TASK DETAILS
Present each line of the entries below that holds the word "Select".

[Stored items]

● ● ● ●

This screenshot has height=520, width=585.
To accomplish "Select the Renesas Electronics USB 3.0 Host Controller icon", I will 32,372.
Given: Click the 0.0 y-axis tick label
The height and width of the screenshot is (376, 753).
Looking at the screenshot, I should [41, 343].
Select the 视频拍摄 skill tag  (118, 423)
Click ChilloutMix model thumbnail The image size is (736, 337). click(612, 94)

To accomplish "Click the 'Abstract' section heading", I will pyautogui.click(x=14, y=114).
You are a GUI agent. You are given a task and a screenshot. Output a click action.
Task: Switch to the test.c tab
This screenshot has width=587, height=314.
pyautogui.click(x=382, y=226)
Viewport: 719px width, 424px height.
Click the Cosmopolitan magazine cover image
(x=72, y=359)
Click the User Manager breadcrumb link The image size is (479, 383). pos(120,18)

● ● ● ●

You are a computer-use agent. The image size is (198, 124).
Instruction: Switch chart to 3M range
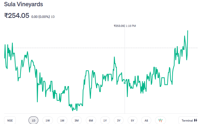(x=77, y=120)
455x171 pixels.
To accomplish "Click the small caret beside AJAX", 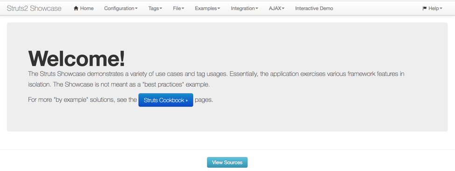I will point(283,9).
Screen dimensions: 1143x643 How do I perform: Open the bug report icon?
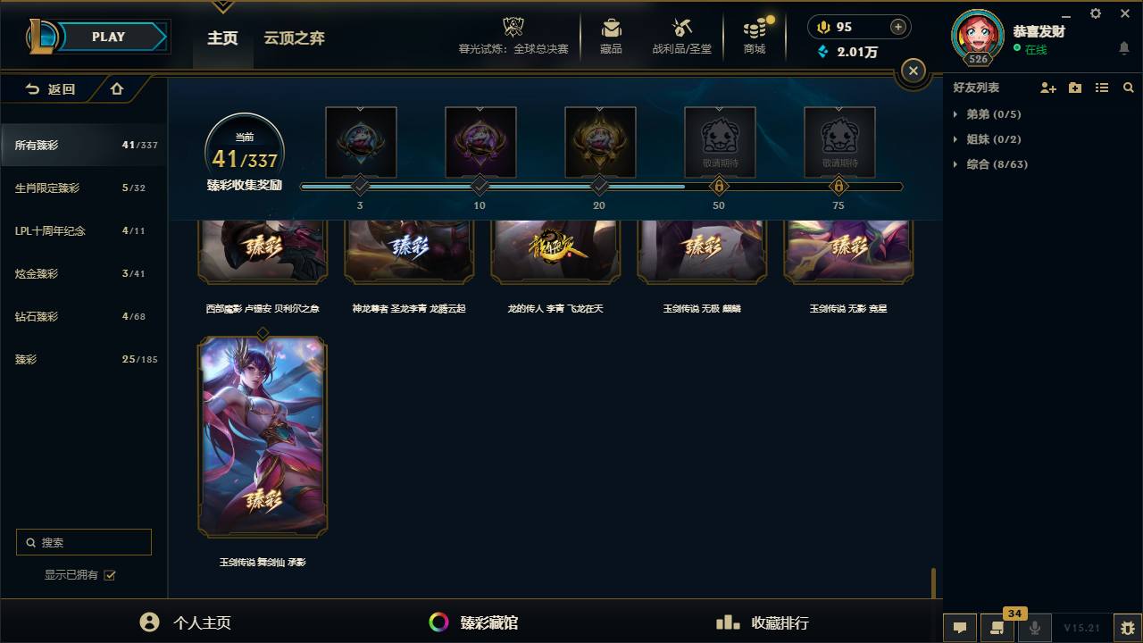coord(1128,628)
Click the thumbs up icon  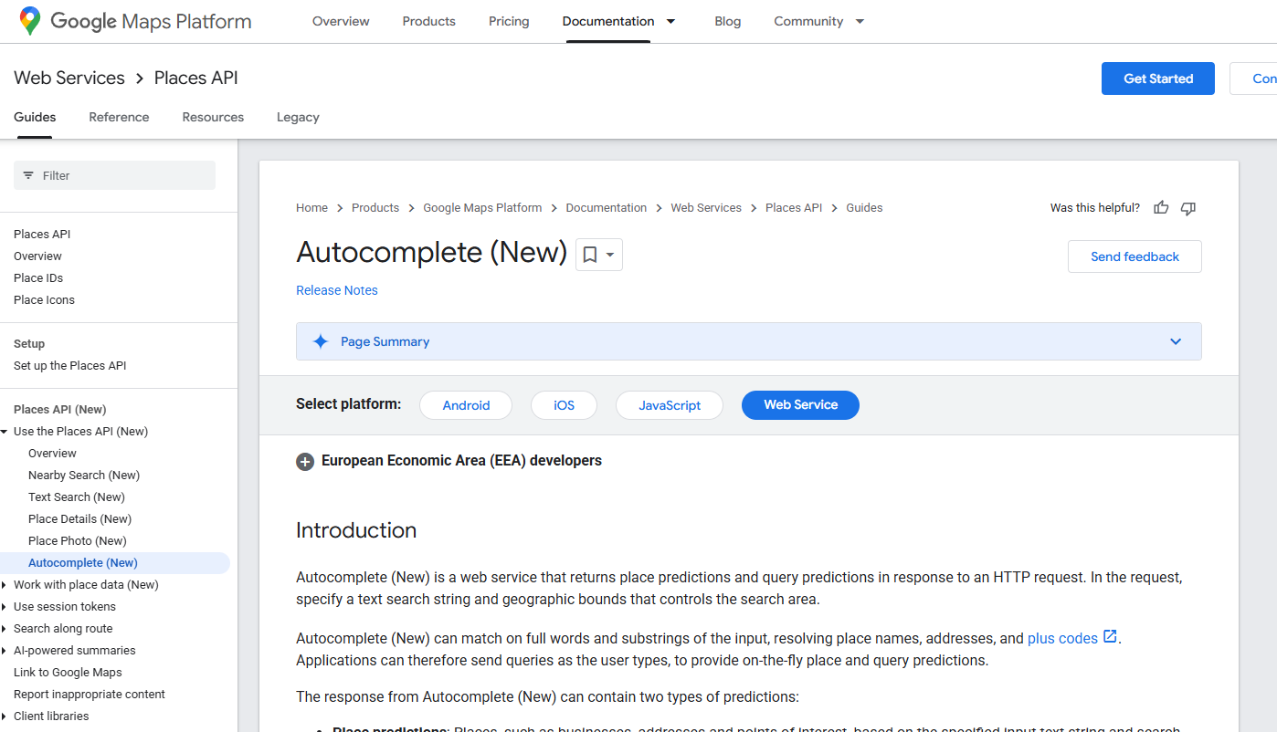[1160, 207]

● ● ● ●

ANSWER AREA
To accomplish "Select the Renesas Electronics USB 3.0 Host Controller icon", I will 32,372.
Select the 视频拍摄 skill tag  (118, 423)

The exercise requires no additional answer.